Tribunal Analisará Processos Contra Turquia por Cristãos

Tribunal Europeu dos Direitos Humanos analisando casos de cristãos perseguidos na Turquia

Tribunal Europeu Analisará Casos de Cristãos Perseguidos na Turquia

O Tribunal Europeu dos Direitos Humanos está prestes a avaliar múltiplos processos que envolvem cristãos que foram impedidos de retornar à Turquia, após serem classificados como uma ameaça à segurança nacional. Essas circunstâncias afetam principalmente indivíduos estrangeiros que, segundo relatos, tiveram suas entradas ou residências negadas unicamente por praticarem sua fé de forma pacífica.

Contexto dos Processos

De acordo com a ADF International, um grupo de defesa jurídica, o governo turco tem utilizado códigos internos, como “N-82” e “G-87”, para justificar a proibição de entrada ou a negativa de renovação de vistos para pelo menos 160 cristãos estrangeiros desde 2019. A maioria das pessoas afetadas não possui antecedentes criminais ou envolvimentos em atividades ilícitas. O que parece unificar esses casos é o envolvimento público em cultos ou ministérios cristãos, abrangendo pastores, professores e missionários.

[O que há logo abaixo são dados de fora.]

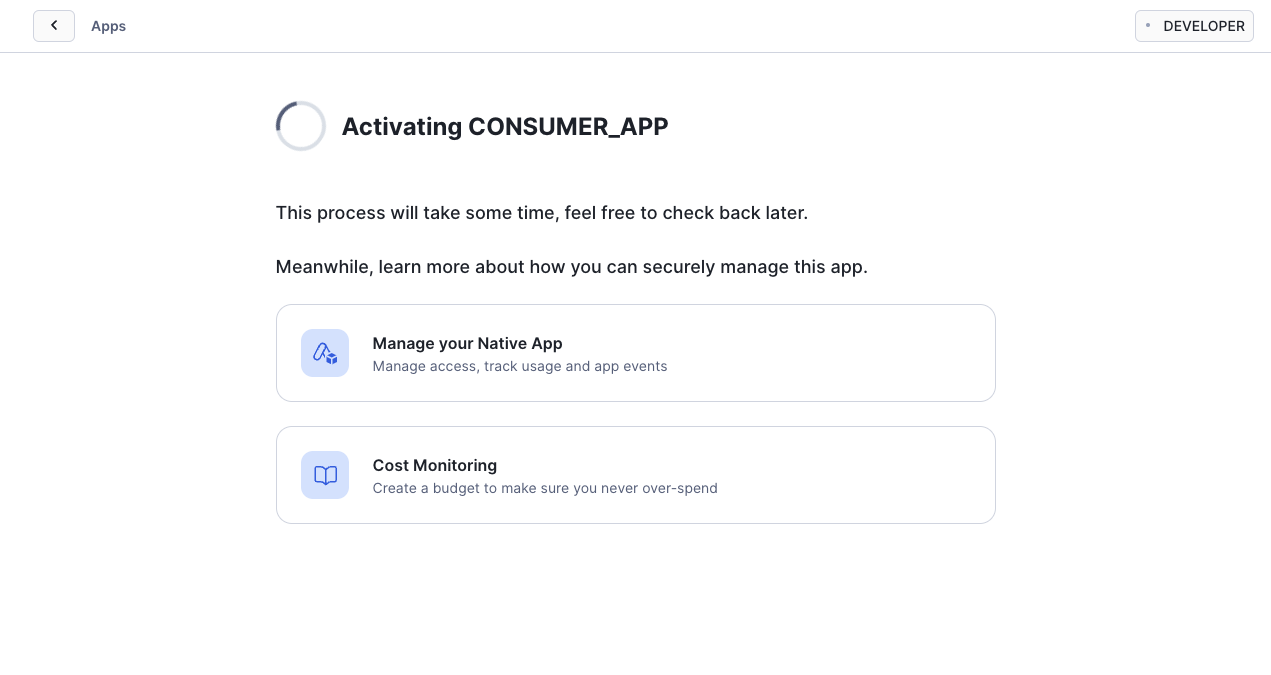Click the 'Create a budget' description text
Screen dimensions: 1271x675
[545, 488]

O tribunal europeu já comunicou formalmente a análise conjunta desses casos, indicando que eles compartilham semelhanças suficientes para serem tratados em um único exame. A Turquia foi solicitada a apresentar suas observações sobre as alegações feitas pelos requerentes.

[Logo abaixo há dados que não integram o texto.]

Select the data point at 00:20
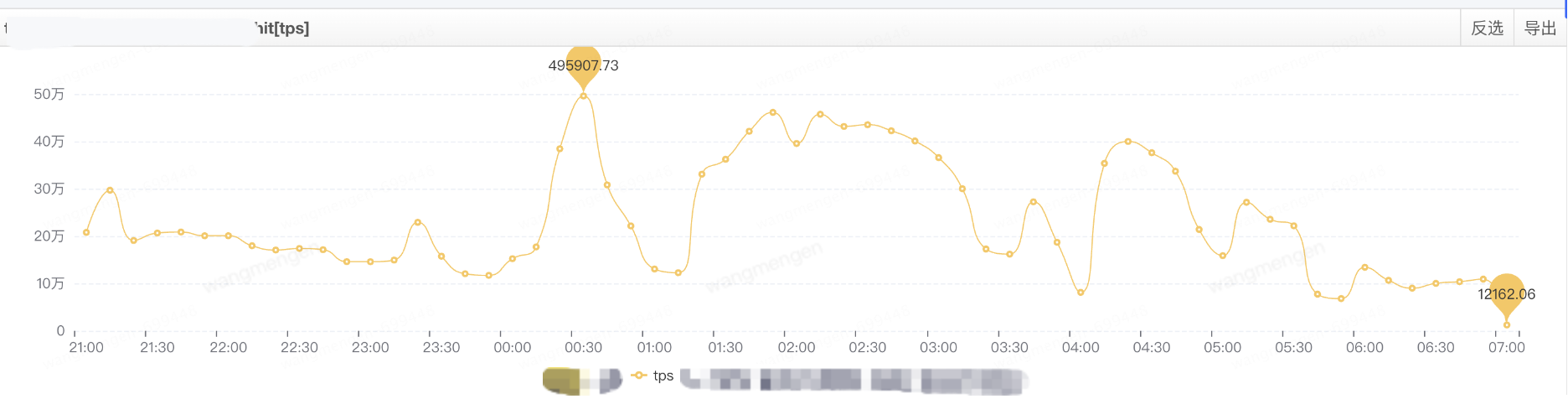The image size is (1568, 404). (560, 149)
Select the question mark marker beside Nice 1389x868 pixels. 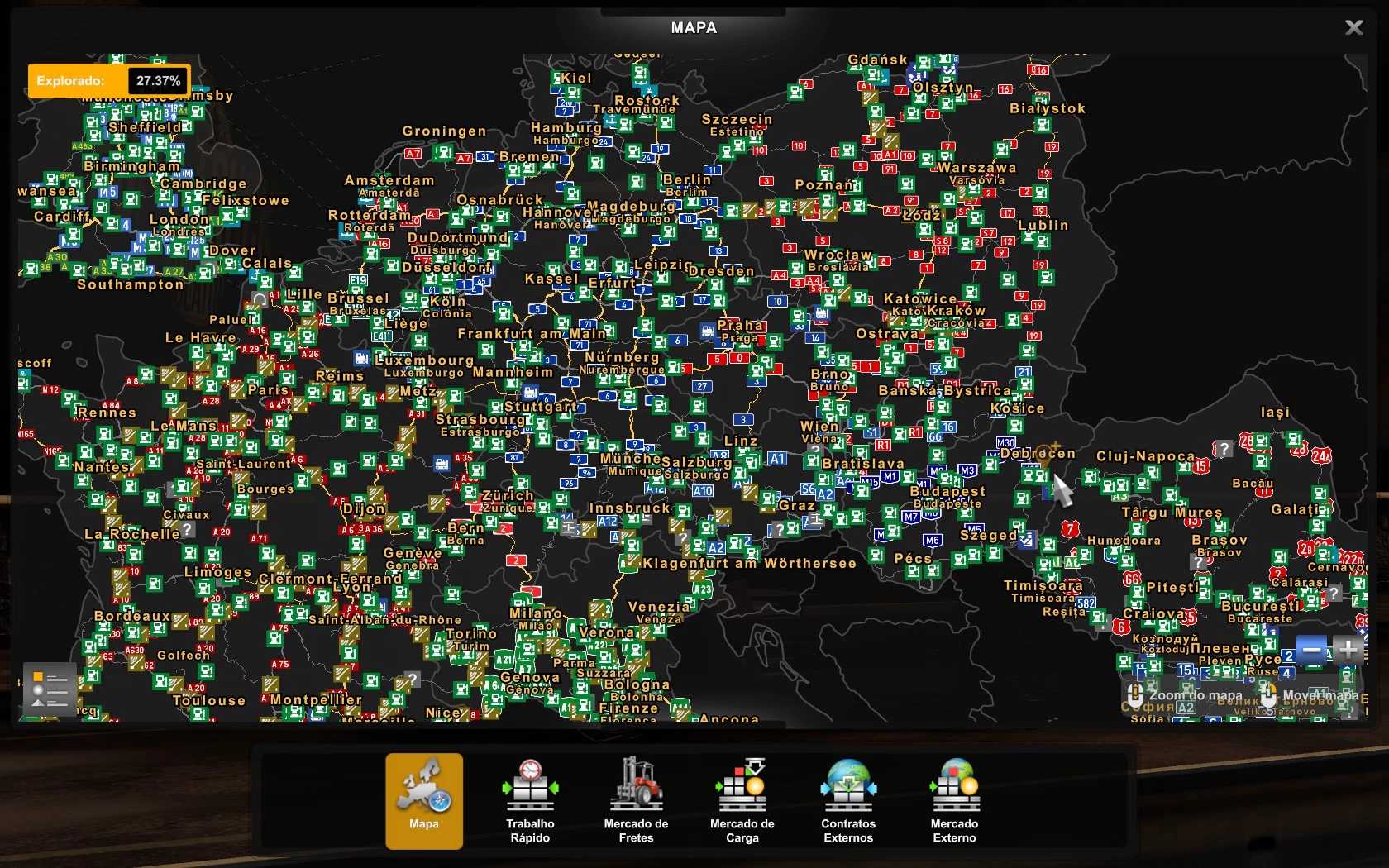point(413,679)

Declarações de Especialistas

“O culto pacífico e a participação na vida da igreja não representam ameaças à segurança nacional”, afirmou Lidia Rider, assessora jurídica da ADF International. Entre os afetados, está David Byle, um pastor cristão que viveu na Turquia por 19 anos e foi forçado a deixar o país após ser marcado com um código de proibição. Outros casos notáveis incluem Pam e Dave Wilson, que serviram no país por quase quatro décadas, e um casal identificado como Rachel e Mario Zalma, que receberam a designação N-82 após participarem de uma conferência da igreja.

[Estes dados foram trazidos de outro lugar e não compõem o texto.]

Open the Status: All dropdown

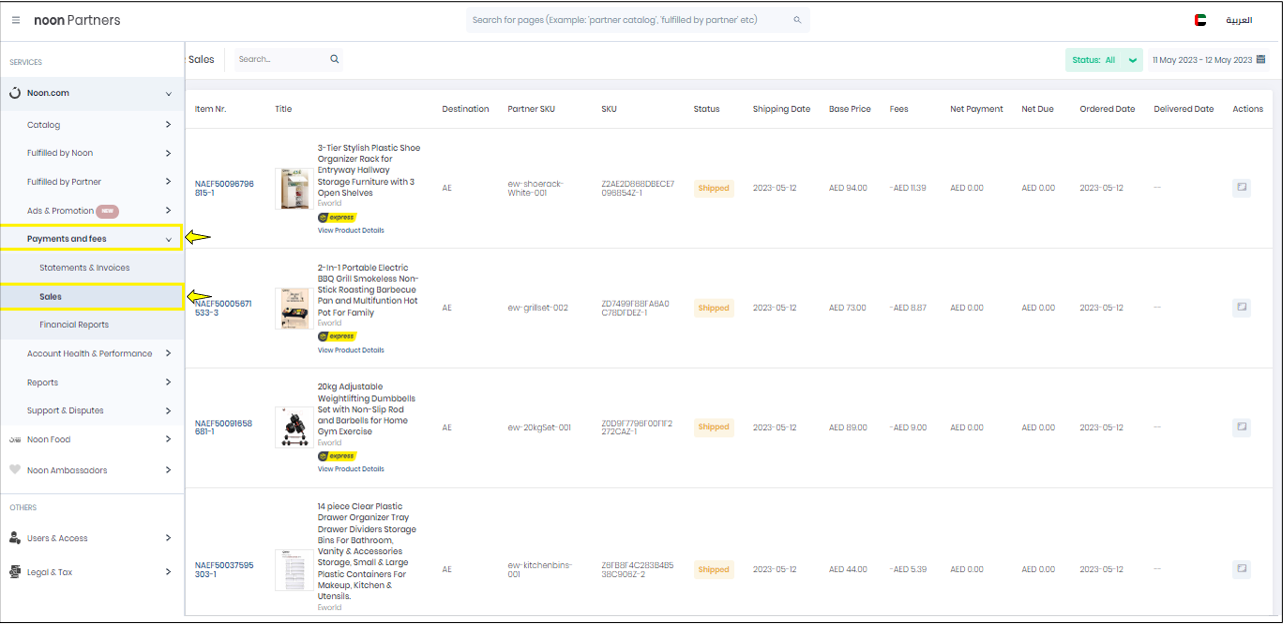(1104, 60)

A Ação da ADF International

A ADF International representa diretamente quatro requerentes nos processos em questão e oferece apoio a quase todos os demais afetados. O grupo também tem promovido oficinas com advogados turcos e elaborado artigos acadêmicos que discutem as violações sistemáticas dos direitos religiosos na Turquia. Kelsey Zorzi, diretora de Liberdade Religiosa Global da ADF International, enfatizou que “esses não são erros isolados ou decisões pontuais”, mas sim parte de um padrão mais amplo de discriminação.

Impacto nas Comunidades Cristãs

Nos últimos anos, muitos cristãos estrangeiros de países como Estados Unidos, Reino Unido, Alemanha, Coreia do Sul e várias nações da América Latina e Europa tiveram seus vistos negados ou foram deportados. Muitos desses indivíduos viveram na Turquia com suas famílias por longos períodos, sem qualquer histórico criminal ou processos judiciais pendentes. O Relatório de Violações dos Direitos Humanos de 2024, elaborado pela Associação das Igrejas Protestantes, documentou 132 pessoas que foram arbitrariamente rotuladas com códigos de proibição de entrada, exclusivamente devido à sua fé cristã, estimando-se que o número total de afetados seja de 303.

Incidentes de Violência e Intimidação

O mesmo relatório também registrou diversos incidentes de violência, intimidação e discriminação contra cristãos em todo o território turco. Em dezembro, por exemplo, um indivíduo disparou tiros de um carro em movimento em direção ao prédio da Igreja da Salvação em Çekmeköy, além de tentar remover a sinalização da igreja. Outro exemplo é o caso de uma professora cristã de inglês em Malatya, que foi demitida sem explicações após receber advertências sobre suas atividades religiosas e seus amigos estrangeiros. Sua queixa às autoridades locais foi rejeitada.

Além disso, em 2024, igrejas em cidades como Kayseri, Bahçelievler e Izmir sofreram atos de vandalismo e ameaças, enquanto outros casos incluíram a recusa de autorizações para a distribuição de folhetos e o cancelamento de convites para eventos religiosos, como Páscoa e Natal. O relatório também destacou um aumento no abuso nas redes sociais contra líderes religiosos e membros das congregações.

Conclusão

A análise desses processos pelo Tribunal Europeu dos Direitos Humanos poderá trazer à tona questões cruciais sobre a liberdade religiosa na Turquia e o tratamento de minorias religiosas no país. A expectativa é que as decisões resultantes possam contribuir para uma maior proteção dos direitos dos cristãos e de outras comunidades religiosas que enfrentam discriminação e perseguição.